Ello no es casual: hay dos causas muy identificables para entender esa situación. Por un lado, para la derecha internacional —liderada por Estados Unidos—, cualquier intento que ponga en peligro su hegemonía mostrando que los trabajadores pueden organizarse y gestionar su propio destino es una afrenta. La República Bolivariana de Venezuela, si bien con un socialismo bastante sui generis (que no es, en sentido estricto, una formulación marxista), viene construyendo una alternativa popular con sentido nacional mediante el manejo de la renta petrolera con un carácter social como no se había dado nunca antes. De ahí que la población, que desde la llegada de Hugo Chávez a la presidencia ha venido mejorando sus condiciones de vida, apoye y defienda este proceso. No por otra cosa la revolución bolivariana ha ganado prácticamente todas las elecciones realizadas en el país en estos últimos años: presidenciales, municipales, legislativas.

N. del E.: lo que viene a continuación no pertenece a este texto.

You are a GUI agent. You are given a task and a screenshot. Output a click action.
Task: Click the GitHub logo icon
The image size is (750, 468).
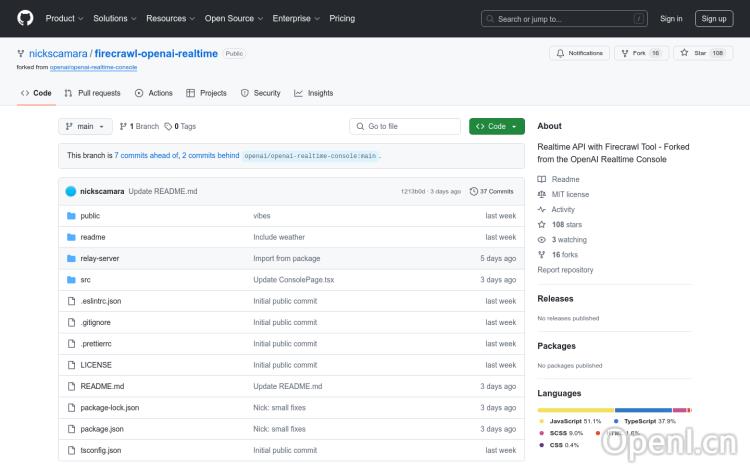25,18
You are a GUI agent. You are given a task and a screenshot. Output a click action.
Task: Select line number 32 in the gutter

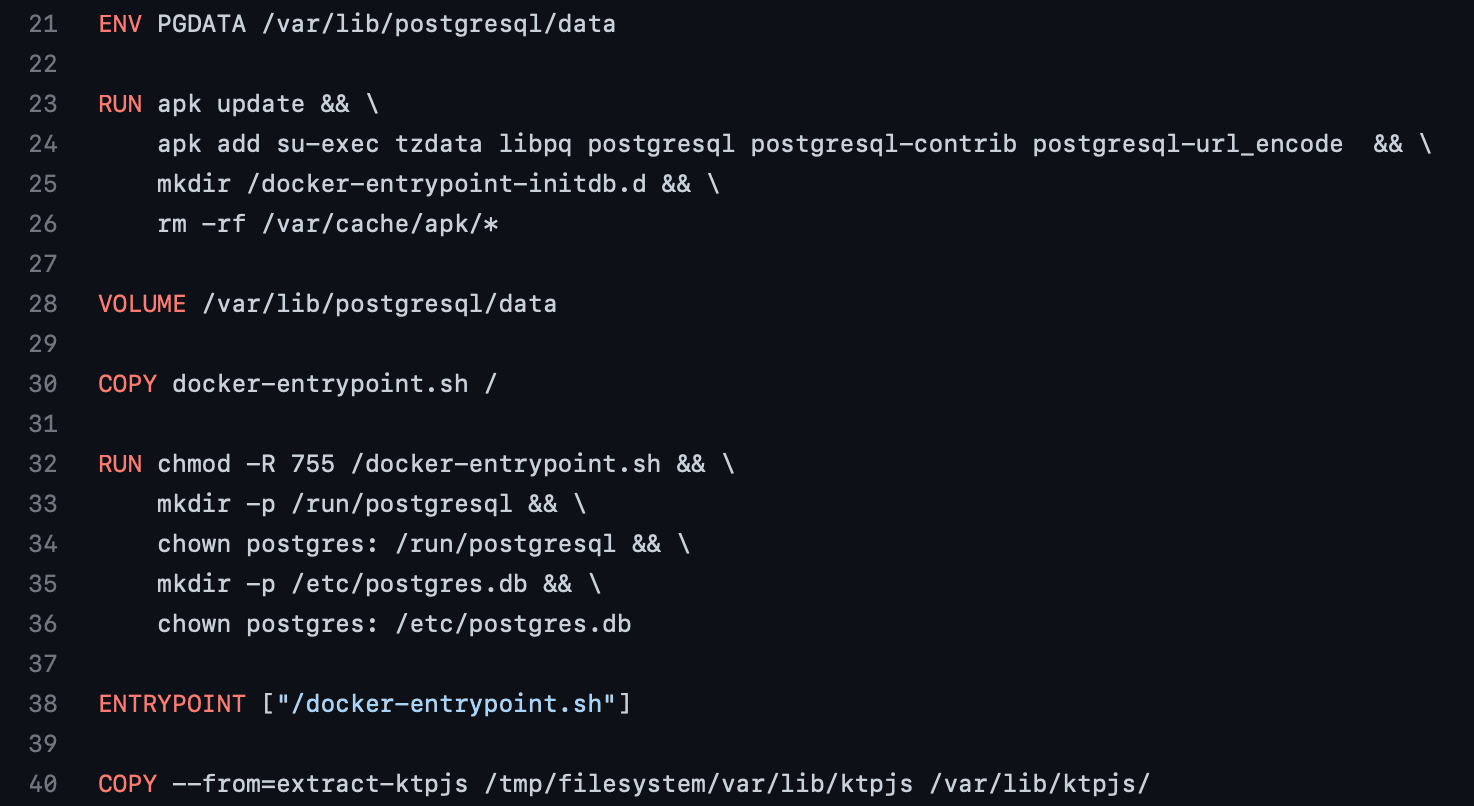point(43,464)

En otros términos, un gobierno que se sale del guion de la democracia de mercado y les confiere protagonismo a los excluidos de siempre es una mala palabra para el sistema capitalista imperante, un ejemplo que debe ser erradicado. Hugo Chávez, con un particular modo de hacer gobierno, inició ese proceso. La actual cúpula bolivariana, con Nicolás Maduro a la cabeza, lo continúa.

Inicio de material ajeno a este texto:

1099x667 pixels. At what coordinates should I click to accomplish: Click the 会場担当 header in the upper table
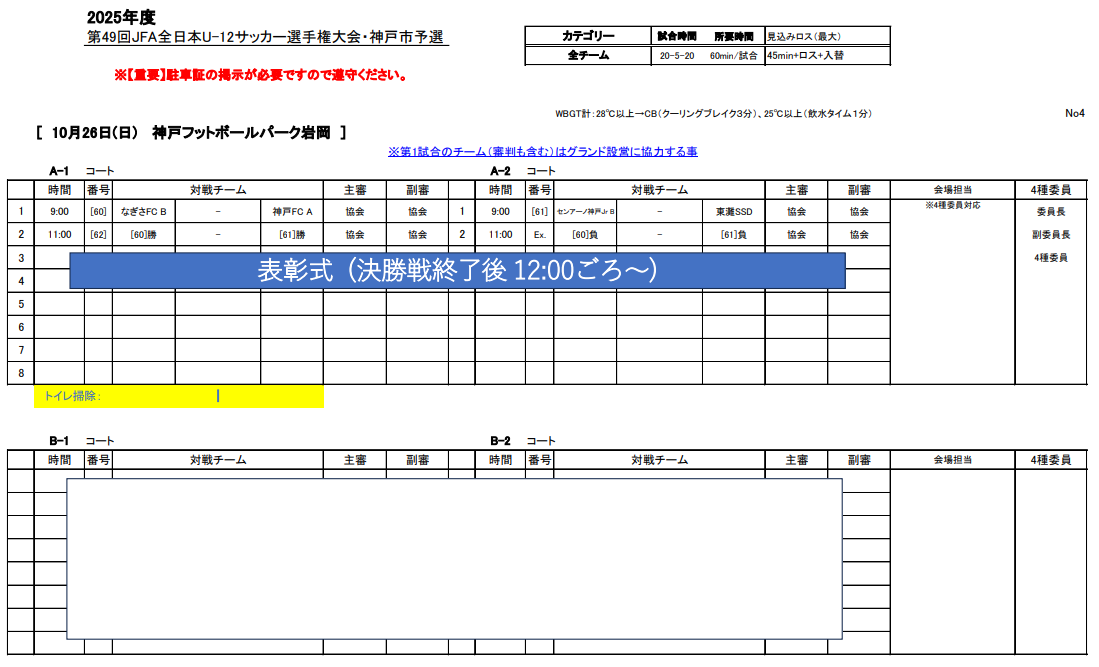[952, 190]
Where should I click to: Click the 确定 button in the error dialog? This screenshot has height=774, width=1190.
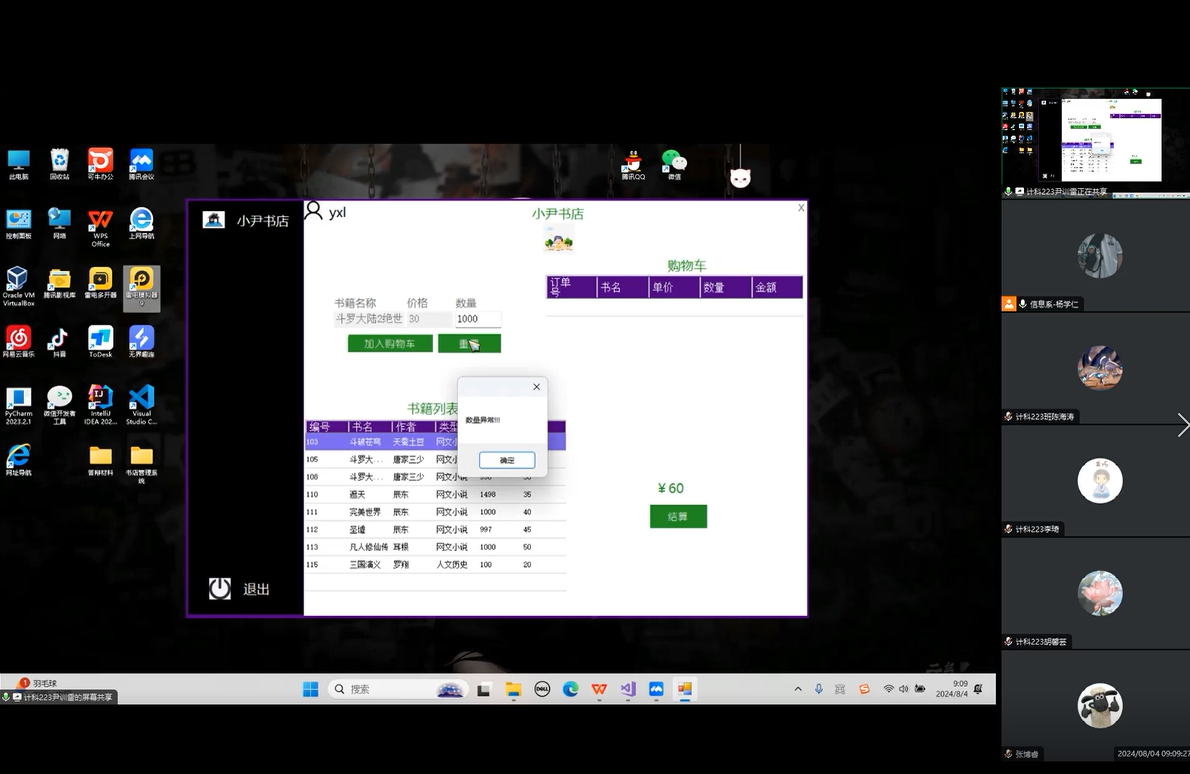pyautogui.click(x=507, y=460)

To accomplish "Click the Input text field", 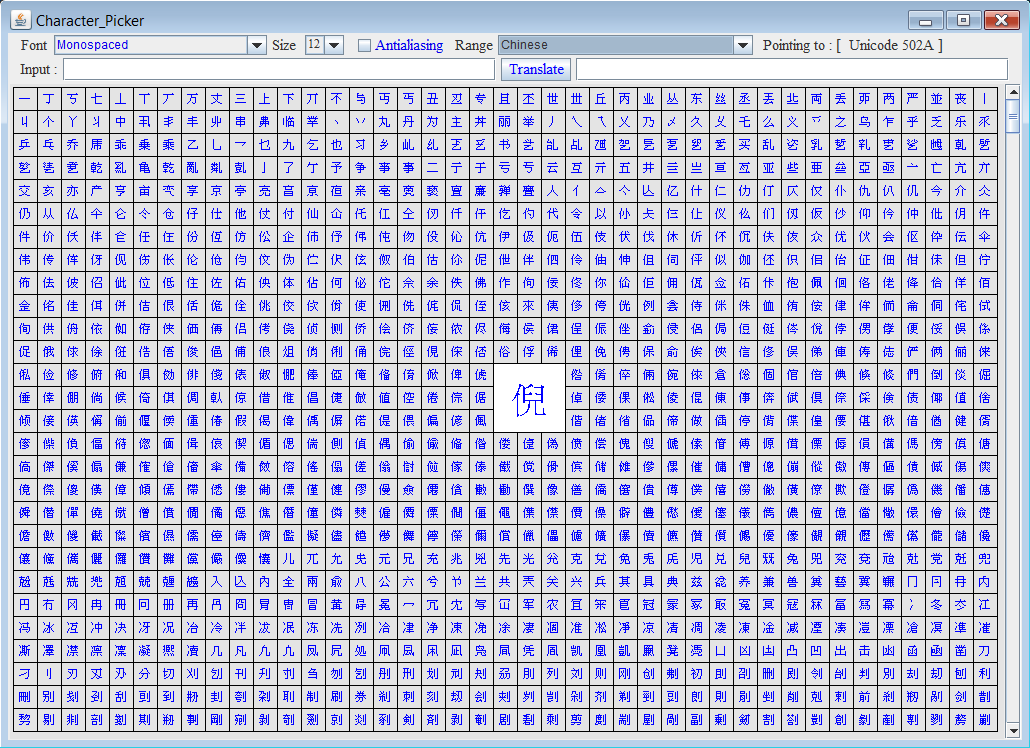I will [279, 69].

Pero hay otra causa, quizá más profunda aún, para esta avanzada fenomenal de toda la iniciativa privada mundial y de la ideología de derecha contra la República Bolivariana de Venezuela. El país, con un millón de kilómetros cuadrados de mar territorial y 2,394 kilómetros de costa firme sobre el mar Caribe, es poseedor de las cinco fuentes principales de energía natural: petróleo, gas, carbón, hidroelectricidad y energía solar. De hecho, contiene en su subsuelo las reservas petroleras probadas más grandes del mundo: 300,000 millones de barriles de petróleo, suficientes para 340 años de producción al ritmo actual. Además, de sus entrañas surgen importantes recursos minerales como hierro, bauxita, coltán, niobio y torio, a lo que habría que agregar enormes yacimientos de oro y de diamantes. Con ello hay que destacar que es el noveno país del mundo en biodiversidad en su Amazonia (53,000 kilómetros cuadrados de selvas tropicales), utilizable para la generación de medicamentos y alimentos, y la decimotercera fuente de agua dulce (la enorme cuenca del río Orinoco).

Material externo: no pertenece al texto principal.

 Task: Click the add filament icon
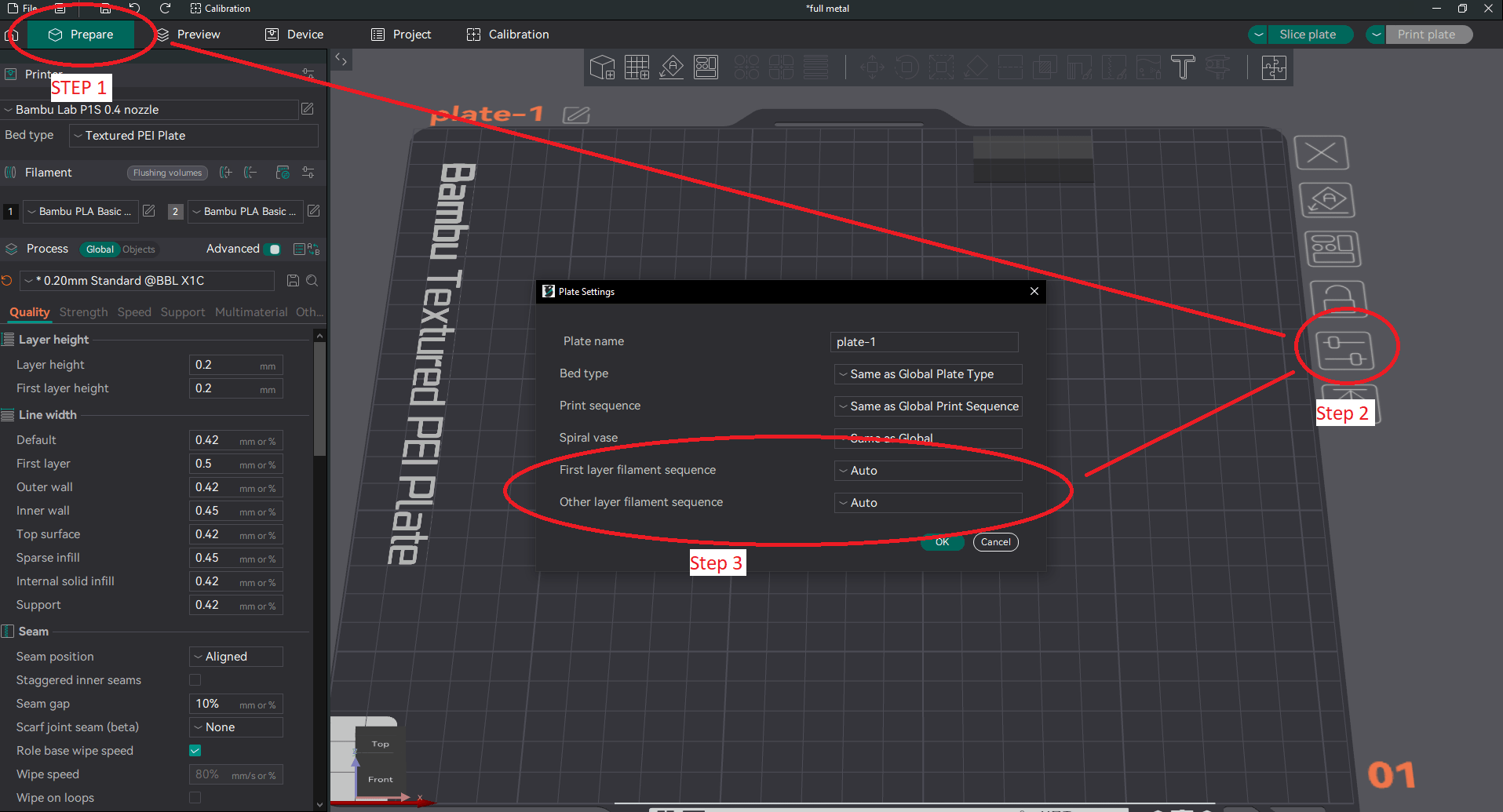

Toda esa fabulosa riqueza natural, el petróleo fundamentalmente, es parte indispensable de la economía estadounidense, que sigue haciendo de Latinoamérica su patio trasero. Washington es el principal consumidor de petróleo en el mundo, y sus reservas propias solo le proporcionan el 60 % de sus necesidades. El resto viene de afuera, de Venezuela en buena medida. En esa lógica se entiende que la clase dominante de Estados Unidos, sus grandes compañías petroleras y la Casa Blanca —que habla por ellas— tengan un enemigo que vencer en el proceso bolivariano.
Más ahora, cuando ya varios países van a comenzar a comerciar el petróleo no en dólares, sino en otras monedas, lo cual equivaldría a una caída en picada de la economía estadounidense. Por todo ello, asegurar las reservas venezolanas es prioritario para esa lógica imperial.
Desde hace años Washington está intentando revertir la política chavista. Ha probado de todo, pero nada le ha funcionado: golpe de Estado, paro petrolero, sabotajes, mercado negro, motines. Esto puede leerse en sus mismos documentos oficiales. Ahora suenan tambores de guerra, y todo indicaría que optó por la acción armada directa con una fuerza multinacional o con tropas propias.
En nombre de la soberanía y del respeto a la libre determinación de los pueblos, debemos fustigar cualquier intento injerencista.